▶ Work instruction
Repeat, exactly as they appear, the lines from the one with "You are a GUI" through the last line of the entries below, but none of the pictures.

▶ Data for the task

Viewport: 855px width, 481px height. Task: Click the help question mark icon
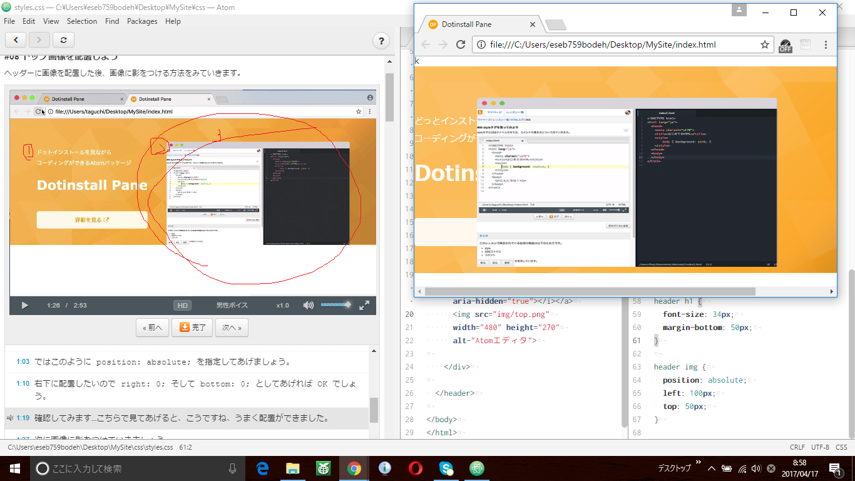pos(381,41)
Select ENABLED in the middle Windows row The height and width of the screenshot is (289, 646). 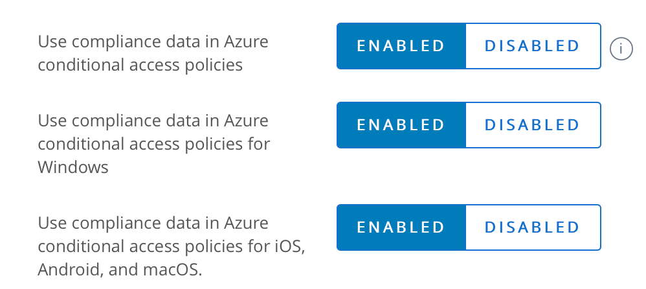401,124
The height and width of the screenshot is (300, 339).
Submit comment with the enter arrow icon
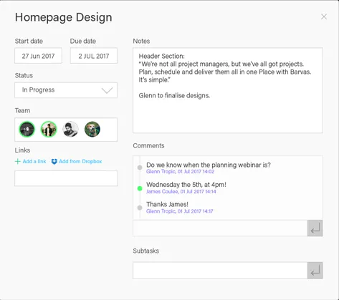point(315,228)
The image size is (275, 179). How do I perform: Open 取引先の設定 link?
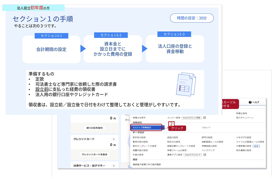(139, 137)
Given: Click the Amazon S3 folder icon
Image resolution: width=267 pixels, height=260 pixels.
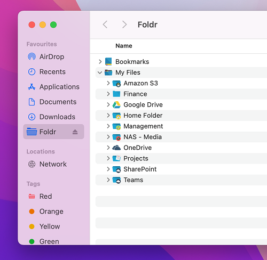Looking at the screenshot, I should click(116, 84).
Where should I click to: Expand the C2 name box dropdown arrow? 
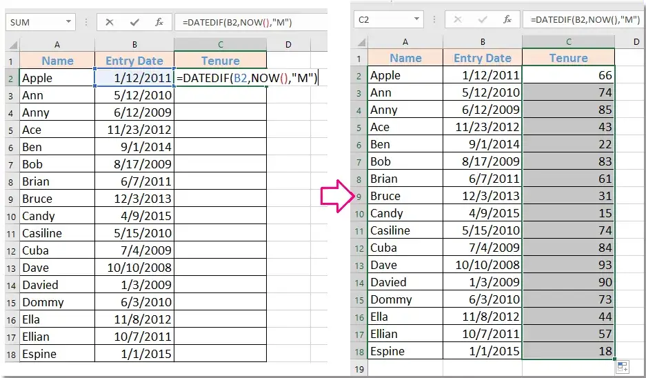pyautogui.click(x=416, y=20)
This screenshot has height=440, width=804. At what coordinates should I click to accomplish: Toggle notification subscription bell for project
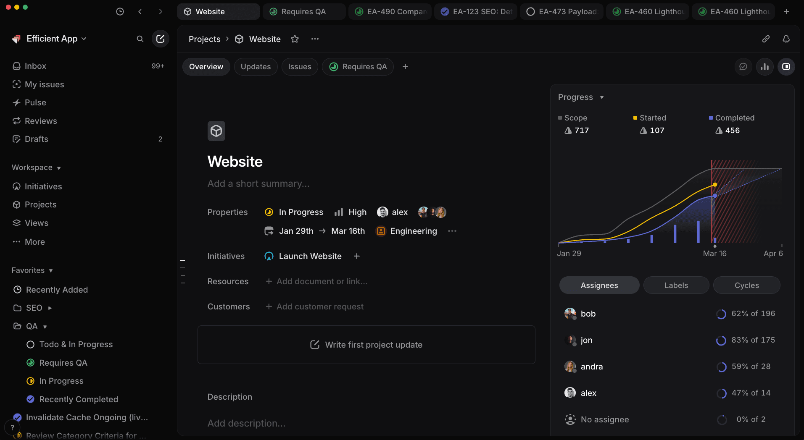786,39
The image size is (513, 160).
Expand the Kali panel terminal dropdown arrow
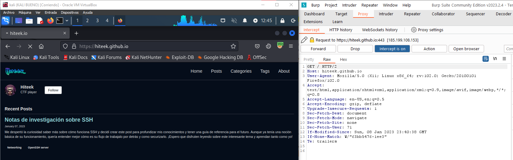tap(67, 21)
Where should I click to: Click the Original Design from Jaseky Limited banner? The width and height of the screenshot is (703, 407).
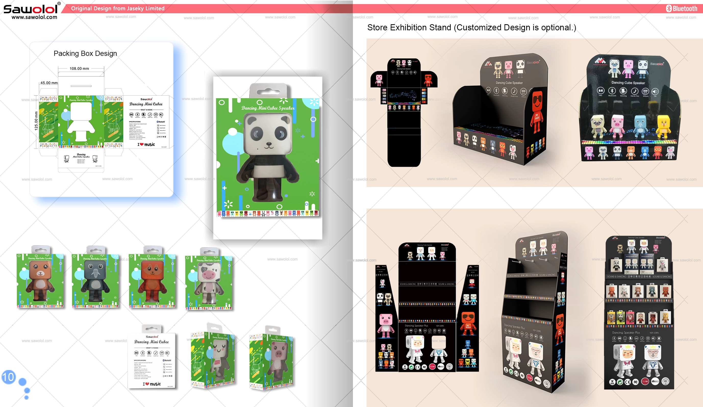pos(118,8)
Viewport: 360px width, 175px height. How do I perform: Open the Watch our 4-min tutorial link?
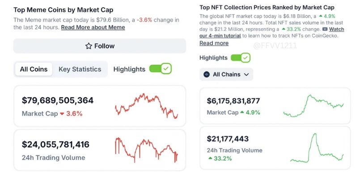[x=272, y=32]
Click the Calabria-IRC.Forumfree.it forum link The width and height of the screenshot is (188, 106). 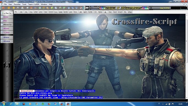(x=82, y=97)
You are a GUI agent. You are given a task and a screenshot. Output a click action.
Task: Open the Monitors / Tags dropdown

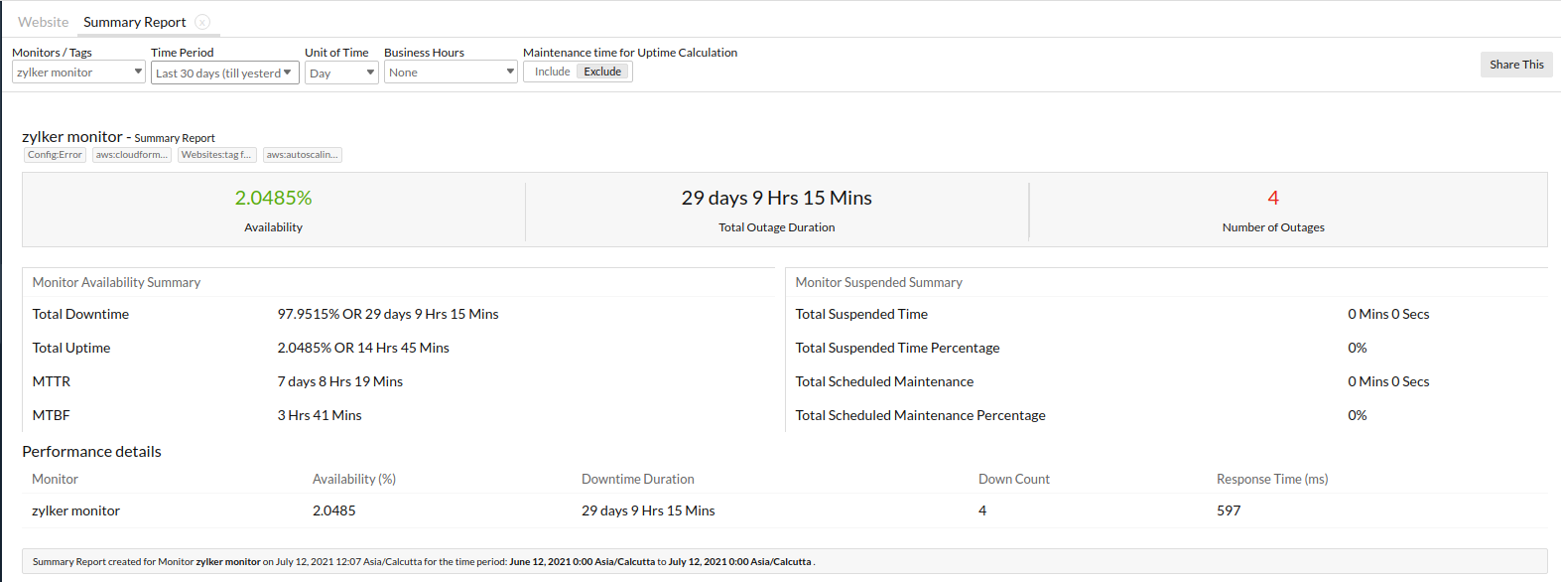coord(78,73)
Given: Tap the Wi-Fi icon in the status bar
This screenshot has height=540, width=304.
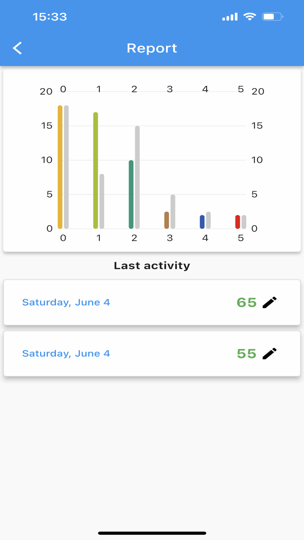Looking at the screenshot, I should point(249,16).
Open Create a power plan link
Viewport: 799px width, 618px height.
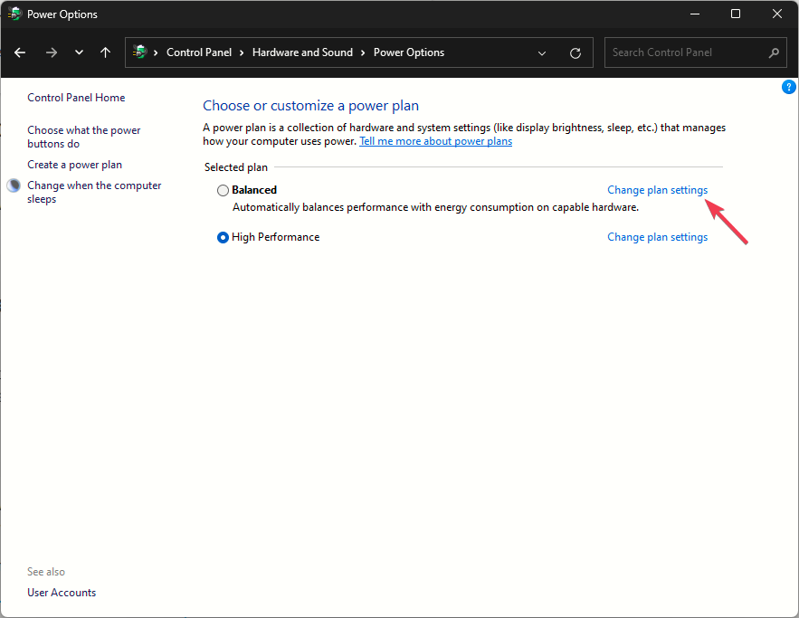pyautogui.click(x=74, y=165)
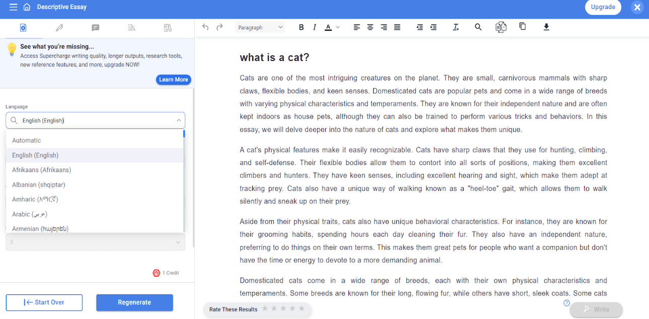The image size is (649, 319).
Task: Click the clear formatting icon
Action: 456,27
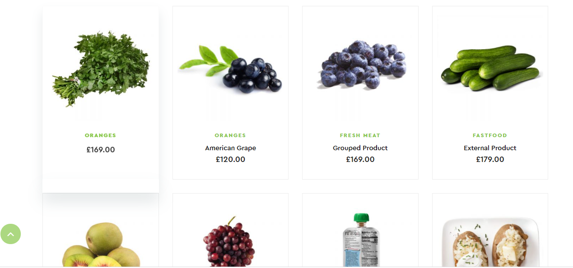Click the £169.00 price under Grouped Product
Screen dimensions: 573x268
click(360, 159)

▶ Answer box
You are a GUI agent. You are given a task and a screenshot. Output a click action.
Task: Open the Monitors / Tags dropdown

coord(78,73)
Given: Tap the Wi-Fi icon in the status bar
This screenshot has height=540, width=304.
Looking at the screenshot, I should point(249,16).
Open Create a power plan link
Viewport: 799px width, 618px height.
pyautogui.click(x=74, y=165)
The image size is (649, 319).
Task: Click the clear formatting icon
Action: 456,27
Click the £169.00 price under Grouped Product
Screen dimensions: 573x268
click(360, 159)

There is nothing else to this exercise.